L’espérance et la variance de distribution binomiale est donnée par: \[E(Y) = N \times \pi\] et \[var(Y) = N \times \pi \times (1 - \pi)\]

En biologie, on pourrait prendre l’exemple d’un un élevage de poulets et prélevons des échantillons de \(N\) animaux pour détecter la présence ou l’absence d’une maladie particulière. Dans ce type de recherche, on veut connaître la probabilité \(π\) qu’un animal donné soit infecté par la maladie.

Une distribution de Bernoulli est obtenue si \(N = 1\); par conséquent, nous ne lançons qu’une fois ou nous n’échantillonnons qu’un seul animal de la ferme. Quatre distributions de Bernoulli avec \(\pi = 0,2\), \(\pi = 0,5\), \(\pi = 0,7\) et \(\pi = 1\) sont données dans la figure précédente. Il faut noter que l’on obtient uniquement des valeurs de 0 pour l’échec et 1 pour le succès. En général nous ne faisons aucune distinction entre la loi de Bernoulli et la loi binomiale, et utilisons la notation \(B(\pi, N)\) pour les deux, et \(N=1\) s’applique automatiquement à la loi de Bernoulli.

6.7 Quelle distribution choisir?

Nous avons examiné un grand nombre de distributions pour la variable réponse, mais laquelle devons-nous utiliser ? Ce choix doit, en premier lieu, être fait a priori sur la base des connaissances disponibles sur la variable réponse. Par exemple, si vous modélisez la présence et l’absence d’animaux sur des sites \(M\) en fonction de quelques covariables, votre choix est simple : la distribution binomiale doit être utilisée car votre variable réponse contient des zéros et des uns. C’est probablement le seul scénario où le choix est aussi évident. Cela dit, si nous agrégeons la réponse en groupes, nous avons (peut-être) une distribution de Poisson. Si vos données sont des comptages (d’animaux, de plantes, etc.) sans limite supérieure, la distribution de Poisson est une option. En effet, les comptages sont toujours non négatifs et tendent à être hétérogènes, ce qui est conforme à la distribution de Poisson. En cas de forte surdispersion, la distribution binomiale négative est une alternative à la distribution de Poisson pour les données de comptage. Vous pouvez également utiliser la distribution normale pour les comptages (éventuellement combinée à une transformation des données), mais la distribution de Poisson ou la distribution binomiale négative peuvent être plus appropriées. Toutefois, la distribution normale n’exclut pas les réalisations négatives.

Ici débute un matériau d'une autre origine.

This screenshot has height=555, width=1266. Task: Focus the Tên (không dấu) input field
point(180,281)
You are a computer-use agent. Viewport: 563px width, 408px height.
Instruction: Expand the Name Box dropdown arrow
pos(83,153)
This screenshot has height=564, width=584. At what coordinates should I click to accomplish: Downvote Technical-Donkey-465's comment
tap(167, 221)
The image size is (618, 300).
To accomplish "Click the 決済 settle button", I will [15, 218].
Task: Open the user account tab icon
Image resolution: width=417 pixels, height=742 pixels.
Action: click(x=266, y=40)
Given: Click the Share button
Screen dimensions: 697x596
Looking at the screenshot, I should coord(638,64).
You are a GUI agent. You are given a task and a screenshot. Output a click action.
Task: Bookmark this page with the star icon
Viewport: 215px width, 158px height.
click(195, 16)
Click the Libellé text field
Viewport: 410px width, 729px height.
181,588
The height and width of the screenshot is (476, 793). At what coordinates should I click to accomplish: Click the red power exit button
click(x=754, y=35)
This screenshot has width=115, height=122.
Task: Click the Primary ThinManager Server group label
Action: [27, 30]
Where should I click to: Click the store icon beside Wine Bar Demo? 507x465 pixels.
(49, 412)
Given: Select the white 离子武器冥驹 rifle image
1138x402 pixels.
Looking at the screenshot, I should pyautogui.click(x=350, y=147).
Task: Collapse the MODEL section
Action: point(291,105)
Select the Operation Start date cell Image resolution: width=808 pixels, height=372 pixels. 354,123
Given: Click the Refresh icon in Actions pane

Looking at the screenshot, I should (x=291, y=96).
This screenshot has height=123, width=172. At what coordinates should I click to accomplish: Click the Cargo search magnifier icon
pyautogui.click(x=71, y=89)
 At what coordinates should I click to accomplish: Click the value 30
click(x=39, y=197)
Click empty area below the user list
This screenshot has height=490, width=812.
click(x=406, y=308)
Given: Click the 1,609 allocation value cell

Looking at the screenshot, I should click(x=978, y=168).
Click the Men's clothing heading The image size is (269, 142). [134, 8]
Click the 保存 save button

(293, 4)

Il est également possible d’avoir des comptages avec une limite supérieure. Par exemple, si vous comptez le nombre d’animaux d’une ferme qui sont infectés par une maladie, sur un total de \(N\) animaux. Le nombre maximum d’animaux infectés est alors \(N\). Si vous considérez chaque animal comme un essai indépendant et que chaque animal a la même probabilité d’être infecté, nous sommes alors dans le monde d’une distribution binomiale. Mais que fait-on avec les densités ? La densité est souvent définie comme les nombres (qui sont des comptages !) par volume (ou surface, plage de profondeur, etc.). Elle peut être modélisée par la distribution de Poisson (ou NB) et une variable offset.

Si la variable réponse est une variable continue comme le poids de l’animal, la distribution normale est la meilleure option, mais la distribution gamma peut être un choix alternatif.

Il est important de comprendre que ces distributions concernent les variables de réponse et non les variables explicatives. Le choix de la distribution à utiliser est un choix a priori. Une liste de toutes les distributions discutées dans cette section figure au tableau suivant.

Distribution Type de données
Normale Continue
Poisson Données de comptage (entiers) et densité
Binomial Négatif Données de comptage sur-dispersée et densité
Géométrique Données de comptage sur-dispersée et densité
Gamma Continue
Binomial Données proportionnelles
Bernoulli Données de presence-absence

Si vous hésitez entre deux distributions concurrentes, par exemple la distribution normale et la distribution gamma, ou la distribution de Poisson et la distribution binomiale négative, vous pouvez tracer la moyenne en fonction de la variance de la variable réponse et voir quel type de relation moyenne-variance vous avez et sélectionner une fonction de distribution en conséquence.